Excerpt from a dataset:
——————————

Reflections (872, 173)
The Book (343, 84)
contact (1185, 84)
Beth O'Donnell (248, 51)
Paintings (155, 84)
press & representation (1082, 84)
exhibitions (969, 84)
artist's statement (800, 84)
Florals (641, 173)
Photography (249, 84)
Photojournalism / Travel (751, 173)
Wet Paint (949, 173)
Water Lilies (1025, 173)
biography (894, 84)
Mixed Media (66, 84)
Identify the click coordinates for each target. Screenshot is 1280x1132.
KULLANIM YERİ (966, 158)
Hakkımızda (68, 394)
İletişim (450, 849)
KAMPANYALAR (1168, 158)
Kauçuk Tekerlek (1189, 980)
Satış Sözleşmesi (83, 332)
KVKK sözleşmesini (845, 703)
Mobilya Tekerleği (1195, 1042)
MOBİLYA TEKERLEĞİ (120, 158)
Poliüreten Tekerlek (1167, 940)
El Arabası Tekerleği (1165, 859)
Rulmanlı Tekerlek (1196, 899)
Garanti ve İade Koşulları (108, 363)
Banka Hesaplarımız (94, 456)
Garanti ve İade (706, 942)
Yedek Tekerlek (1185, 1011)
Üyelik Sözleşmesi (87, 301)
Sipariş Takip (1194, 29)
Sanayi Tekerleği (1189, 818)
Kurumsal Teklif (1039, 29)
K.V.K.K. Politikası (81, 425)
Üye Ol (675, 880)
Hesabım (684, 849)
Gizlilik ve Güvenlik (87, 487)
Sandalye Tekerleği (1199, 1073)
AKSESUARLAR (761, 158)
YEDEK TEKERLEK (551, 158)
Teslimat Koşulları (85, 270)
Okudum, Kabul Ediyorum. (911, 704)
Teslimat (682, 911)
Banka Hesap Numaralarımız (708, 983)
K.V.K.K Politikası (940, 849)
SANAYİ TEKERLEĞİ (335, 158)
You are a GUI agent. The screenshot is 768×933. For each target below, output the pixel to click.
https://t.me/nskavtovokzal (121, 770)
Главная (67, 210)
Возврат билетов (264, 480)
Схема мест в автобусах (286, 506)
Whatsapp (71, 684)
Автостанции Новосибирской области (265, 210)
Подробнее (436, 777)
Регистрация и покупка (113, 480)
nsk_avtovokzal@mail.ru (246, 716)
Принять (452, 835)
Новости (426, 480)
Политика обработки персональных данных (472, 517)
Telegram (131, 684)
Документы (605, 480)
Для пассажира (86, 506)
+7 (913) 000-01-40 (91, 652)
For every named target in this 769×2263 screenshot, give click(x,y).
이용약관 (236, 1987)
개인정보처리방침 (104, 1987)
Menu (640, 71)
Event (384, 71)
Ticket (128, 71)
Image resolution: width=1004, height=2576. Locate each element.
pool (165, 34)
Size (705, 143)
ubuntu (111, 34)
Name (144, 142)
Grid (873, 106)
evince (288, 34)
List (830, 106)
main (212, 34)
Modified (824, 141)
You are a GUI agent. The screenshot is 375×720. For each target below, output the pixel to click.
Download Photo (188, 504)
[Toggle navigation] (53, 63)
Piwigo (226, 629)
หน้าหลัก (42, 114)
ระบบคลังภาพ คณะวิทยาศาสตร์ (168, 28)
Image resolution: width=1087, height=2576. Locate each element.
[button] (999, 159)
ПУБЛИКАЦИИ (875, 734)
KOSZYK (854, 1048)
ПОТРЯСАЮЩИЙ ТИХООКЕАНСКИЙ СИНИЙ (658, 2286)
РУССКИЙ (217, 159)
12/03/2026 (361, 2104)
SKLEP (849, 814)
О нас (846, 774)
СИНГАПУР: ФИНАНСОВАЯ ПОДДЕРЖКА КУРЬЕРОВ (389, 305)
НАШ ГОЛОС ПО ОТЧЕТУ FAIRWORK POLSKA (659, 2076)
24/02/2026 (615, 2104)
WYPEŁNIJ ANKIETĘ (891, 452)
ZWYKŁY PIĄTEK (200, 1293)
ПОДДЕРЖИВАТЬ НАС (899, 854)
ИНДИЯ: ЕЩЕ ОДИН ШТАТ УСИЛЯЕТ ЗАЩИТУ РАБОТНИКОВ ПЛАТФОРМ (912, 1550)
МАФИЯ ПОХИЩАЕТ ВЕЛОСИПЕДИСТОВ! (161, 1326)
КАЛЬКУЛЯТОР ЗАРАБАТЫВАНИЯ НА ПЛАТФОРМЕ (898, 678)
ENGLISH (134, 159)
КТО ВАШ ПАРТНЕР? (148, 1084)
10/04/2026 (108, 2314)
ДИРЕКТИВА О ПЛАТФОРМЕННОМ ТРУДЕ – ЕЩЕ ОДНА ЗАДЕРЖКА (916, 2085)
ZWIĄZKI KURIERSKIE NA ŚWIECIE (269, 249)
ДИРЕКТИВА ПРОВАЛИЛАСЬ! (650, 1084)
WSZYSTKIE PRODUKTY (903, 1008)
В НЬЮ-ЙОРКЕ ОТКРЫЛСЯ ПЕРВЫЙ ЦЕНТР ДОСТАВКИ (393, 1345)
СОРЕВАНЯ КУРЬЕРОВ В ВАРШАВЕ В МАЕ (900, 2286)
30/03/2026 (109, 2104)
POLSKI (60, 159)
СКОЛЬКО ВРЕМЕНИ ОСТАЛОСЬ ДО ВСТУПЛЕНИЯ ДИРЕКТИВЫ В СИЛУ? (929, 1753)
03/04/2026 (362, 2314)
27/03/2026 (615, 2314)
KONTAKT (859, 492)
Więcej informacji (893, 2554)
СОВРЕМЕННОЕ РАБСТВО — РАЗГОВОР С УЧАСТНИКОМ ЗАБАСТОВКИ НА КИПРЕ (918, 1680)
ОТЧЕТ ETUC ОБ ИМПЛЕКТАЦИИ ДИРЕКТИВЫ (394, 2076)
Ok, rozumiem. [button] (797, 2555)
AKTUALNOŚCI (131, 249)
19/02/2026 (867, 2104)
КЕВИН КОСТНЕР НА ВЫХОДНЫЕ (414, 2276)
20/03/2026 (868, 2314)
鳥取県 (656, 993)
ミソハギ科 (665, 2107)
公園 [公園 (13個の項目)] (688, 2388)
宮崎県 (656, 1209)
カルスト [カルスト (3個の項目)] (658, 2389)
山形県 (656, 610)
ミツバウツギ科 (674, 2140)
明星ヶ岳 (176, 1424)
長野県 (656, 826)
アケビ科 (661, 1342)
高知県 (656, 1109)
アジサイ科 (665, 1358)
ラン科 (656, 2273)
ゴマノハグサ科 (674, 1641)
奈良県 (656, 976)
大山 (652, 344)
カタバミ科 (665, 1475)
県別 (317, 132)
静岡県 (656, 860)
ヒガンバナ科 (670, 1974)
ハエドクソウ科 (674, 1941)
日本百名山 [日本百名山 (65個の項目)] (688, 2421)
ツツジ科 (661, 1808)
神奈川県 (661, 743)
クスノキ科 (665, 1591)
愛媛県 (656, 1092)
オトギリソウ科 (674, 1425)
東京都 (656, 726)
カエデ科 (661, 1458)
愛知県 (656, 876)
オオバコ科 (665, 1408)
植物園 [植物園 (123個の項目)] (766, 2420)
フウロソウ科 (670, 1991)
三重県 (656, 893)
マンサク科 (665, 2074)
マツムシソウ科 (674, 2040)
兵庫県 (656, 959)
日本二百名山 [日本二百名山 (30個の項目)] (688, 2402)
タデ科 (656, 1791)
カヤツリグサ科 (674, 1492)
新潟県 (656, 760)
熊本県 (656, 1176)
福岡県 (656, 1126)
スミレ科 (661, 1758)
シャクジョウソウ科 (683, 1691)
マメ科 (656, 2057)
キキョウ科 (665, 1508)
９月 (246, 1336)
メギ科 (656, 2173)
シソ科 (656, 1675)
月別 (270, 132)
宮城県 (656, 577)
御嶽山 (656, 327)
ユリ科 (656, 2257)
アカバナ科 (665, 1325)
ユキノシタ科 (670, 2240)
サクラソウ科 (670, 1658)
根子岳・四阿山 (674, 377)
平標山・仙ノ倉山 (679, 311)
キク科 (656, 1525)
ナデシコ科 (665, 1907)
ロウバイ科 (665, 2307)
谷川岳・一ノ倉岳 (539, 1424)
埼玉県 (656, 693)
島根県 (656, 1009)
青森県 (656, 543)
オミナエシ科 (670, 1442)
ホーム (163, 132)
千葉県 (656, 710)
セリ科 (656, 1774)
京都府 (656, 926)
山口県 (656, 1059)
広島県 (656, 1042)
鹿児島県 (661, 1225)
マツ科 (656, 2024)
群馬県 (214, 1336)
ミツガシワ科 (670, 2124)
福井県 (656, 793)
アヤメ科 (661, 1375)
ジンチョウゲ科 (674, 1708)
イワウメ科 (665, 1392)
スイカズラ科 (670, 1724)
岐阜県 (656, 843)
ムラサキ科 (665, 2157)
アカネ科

——————————

= Given problem =
Can you lay out everything from the line containing "奈良県 (656, 976)" down to the end of the data as a JSON list of strings, one string per line and no blank lines?

= Worked answer =
[
  "奈良県 (656, 976)",
  "大山 (652, 344)",
  "カタバミ科 (665, 1475)",
  "県別 (317, 132)",
  "静岡県 (656, 860)",
  "ヒガンバナ科 (670, 1974)",
  "ハエドクソウ科 (674, 1941)",
  "日本百名山 [日本百名山 (65個の項目)] (688, 2421)",
  "ツツジ科 (661, 1808)",
  "神奈川県 (661, 743)",
  "クスノキ科 (665, 1591)",
  "愛媛県 (656, 1092)",
  "オトギリソウ科 (674, 1425)",
  "東京都 (656, 726)",
  "カエデ科 (661, 1458)",
  "愛知県 (656, 876)",
  "オオバコ科 (665, 1408)",
  "植物園 [植物園 (123個の項目)] (766, 2420)",
  "フウロソウ科 (670, 1991)",
  "三重県 (656, 893)",
  "マンサク科 (665, 2074)",
  "マツムシソウ科 (674, 2040)",
  "兵庫県 (656, 959)",
  "日本二百名山 [日本二百名山 (30個の項目)] (688, 2402)",
  "タデ科 (656, 1791)",
  "カヤツリグサ科 (674, 1492)",
  "新潟県 (656, 760)",
  "熊本県 (656, 1176)",
  "福岡県 (656, 1126)",
  "スミレ科 (661, 1758)",
  "シャクジョウソウ科 (683, 1691)",
  "マメ科 (656, 2057)",
  "キキョウ科 (665, 1508)",
  "９月 (246, 1336)",
  "メギ科 (656, 2173)",
  "シソ科 (656, 1675)",
  "月別 (270, 132)",
  "宮城県 (656, 577)",
  "御嶽山 (656, 327)",
  "ユリ科 (656, 2257)",
  "アカバナ科 (665, 1325)",
  "ユキノシタ科 (670, 2240)",
  "サクラソウ科 (670, 1658)",
  "根子岳・四阿山 (674, 377)",
  "平標山・仙ノ倉山 (679, 311)",
  "キク科 (656, 1525)",
  "ナデシコ科 (665, 1907)",
  "ロウバイ科 (665, 2307)",
  "谷川岳・一ノ倉岳 (539, 1424)",
  "埼玉県 (656, 693)",
  "島根県 (656, 1009)",
  "青森県 (656, 543)",
  "オミナエシ科 (670, 1442)",
  "ホーム (163, 132)",
  "千葉県 (656, 710)",
  "セリ科 (656, 1774)",
  "京都府 (656, 926)",
  "山口県 (656, 1059)",
  "広島県 (656, 1042)",
  "鹿児島県 (661, 1225)",
  "マツ科 (656, 2024)",
  "群馬県 (214, 1336)",
  "ミツガシワ科 (670, 2124)",
  "福井県 (656, 793)",
  "アヤメ科 (661, 1375)",
  "ジンチョウゲ科 (674, 1708)",
  "イワウメ科 (665, 1392)",
  "スイカズラ科 (670, 1724)",
  "岐阜県 (656, 843)",
  "ムラサキ科 (665, 2157)",
  "アカネ科"
]